The deleterious effects of right ventricular pacing are well known from previous studies, such as DAVID.49 Biventricular stimulation, on the contrary, may decrease the risk of VT/VF.50 Higher atrial pacing percentage was associated with an increased incidence of atrial tachyarrhythmias and with respect to dual chamber pacing, a ratio of paced atrial beats ≥48% combined with a ratio of paced ventricular beats >40% was associated with an increased probability for VT in a prospective trial.51 Pacing interventions, such as application of a rate smoothing algorithm can be of importance to prevent episodes of torsade de pointes in long QT patients; however, data are mostly from small clinical studies.52 Rate smoothing has been used to prevent ventricular arrhythmia in the VAST study: with rate smoothing, 23% of patients experienced a reduction in arrhythmias, 23% saw an increase and the remaining 54% had no difference and no individually useful predictors were found.53 Pacing algorithms may not be effective if the VT/VF is initiated by a single PVC without pause-dependency and the proarrhythmic potential must not be neglected.
Utilization of remote monitoring is rapidly expanding based on encouraging data from large clinical trials; however, lack of standardization is still a significant barrier to widespread acceptance of results.

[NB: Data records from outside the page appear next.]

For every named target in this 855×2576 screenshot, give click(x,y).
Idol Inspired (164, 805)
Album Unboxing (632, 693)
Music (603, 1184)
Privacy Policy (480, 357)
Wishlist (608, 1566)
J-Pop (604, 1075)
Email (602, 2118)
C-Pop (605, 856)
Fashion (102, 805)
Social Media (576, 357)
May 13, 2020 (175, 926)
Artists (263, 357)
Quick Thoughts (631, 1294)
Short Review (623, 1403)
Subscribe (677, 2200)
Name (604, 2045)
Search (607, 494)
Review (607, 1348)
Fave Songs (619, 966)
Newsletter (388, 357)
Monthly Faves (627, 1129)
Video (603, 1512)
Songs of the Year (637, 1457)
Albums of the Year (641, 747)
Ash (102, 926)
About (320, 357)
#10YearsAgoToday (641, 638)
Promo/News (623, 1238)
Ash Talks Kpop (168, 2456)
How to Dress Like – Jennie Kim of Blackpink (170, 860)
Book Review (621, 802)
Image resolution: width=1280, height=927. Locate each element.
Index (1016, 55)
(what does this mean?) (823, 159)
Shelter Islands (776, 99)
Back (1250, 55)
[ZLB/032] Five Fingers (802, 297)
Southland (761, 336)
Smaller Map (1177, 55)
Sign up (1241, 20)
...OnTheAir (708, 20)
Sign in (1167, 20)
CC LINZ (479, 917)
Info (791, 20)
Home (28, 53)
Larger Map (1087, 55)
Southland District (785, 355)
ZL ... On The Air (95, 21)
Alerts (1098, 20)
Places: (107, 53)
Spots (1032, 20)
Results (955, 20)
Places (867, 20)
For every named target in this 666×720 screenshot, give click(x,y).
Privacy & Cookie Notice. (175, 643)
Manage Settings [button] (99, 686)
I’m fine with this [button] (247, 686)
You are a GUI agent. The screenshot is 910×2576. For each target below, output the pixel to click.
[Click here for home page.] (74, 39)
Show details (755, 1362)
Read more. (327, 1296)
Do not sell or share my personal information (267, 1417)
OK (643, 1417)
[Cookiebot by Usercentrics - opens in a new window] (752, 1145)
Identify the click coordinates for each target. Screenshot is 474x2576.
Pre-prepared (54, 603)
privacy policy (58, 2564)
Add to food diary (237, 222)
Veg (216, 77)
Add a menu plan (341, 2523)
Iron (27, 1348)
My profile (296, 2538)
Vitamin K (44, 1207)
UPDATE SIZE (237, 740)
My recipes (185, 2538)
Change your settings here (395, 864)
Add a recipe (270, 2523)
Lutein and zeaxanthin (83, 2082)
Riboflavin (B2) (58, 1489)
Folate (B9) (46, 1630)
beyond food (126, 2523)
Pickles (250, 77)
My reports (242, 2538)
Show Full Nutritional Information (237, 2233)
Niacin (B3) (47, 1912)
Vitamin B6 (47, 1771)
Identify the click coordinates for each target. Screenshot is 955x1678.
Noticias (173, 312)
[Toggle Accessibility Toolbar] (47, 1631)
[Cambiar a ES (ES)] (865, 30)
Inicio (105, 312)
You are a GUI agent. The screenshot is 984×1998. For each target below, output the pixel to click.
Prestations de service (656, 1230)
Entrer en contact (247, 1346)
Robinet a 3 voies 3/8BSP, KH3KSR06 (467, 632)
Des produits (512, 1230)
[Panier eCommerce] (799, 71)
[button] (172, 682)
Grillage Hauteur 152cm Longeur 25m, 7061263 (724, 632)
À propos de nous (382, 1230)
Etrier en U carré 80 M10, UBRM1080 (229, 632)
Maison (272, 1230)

Completely automated mobile systems, instant transmission in case of an adverse event, live IEGM monitoring, remote programming, patient alert with geographic localization, and integration with other patient care/diagnostic modalities may further enhance the efficacy and can be incorporated into existing systems with little additional development. For implanted devices without remote monitoring capabilities, transtelephonic follow-up will remain a useful adjunct to office follow-up. The huge amount of data already obtained from clinical studies may be used develop risk-stratification models and test algorithms to predict future arrhythmia or HF events.
The outlook for this technology is excellent and further innovation will help to improve patient-centered, cost-effective follow-up of implanted cardiac devices.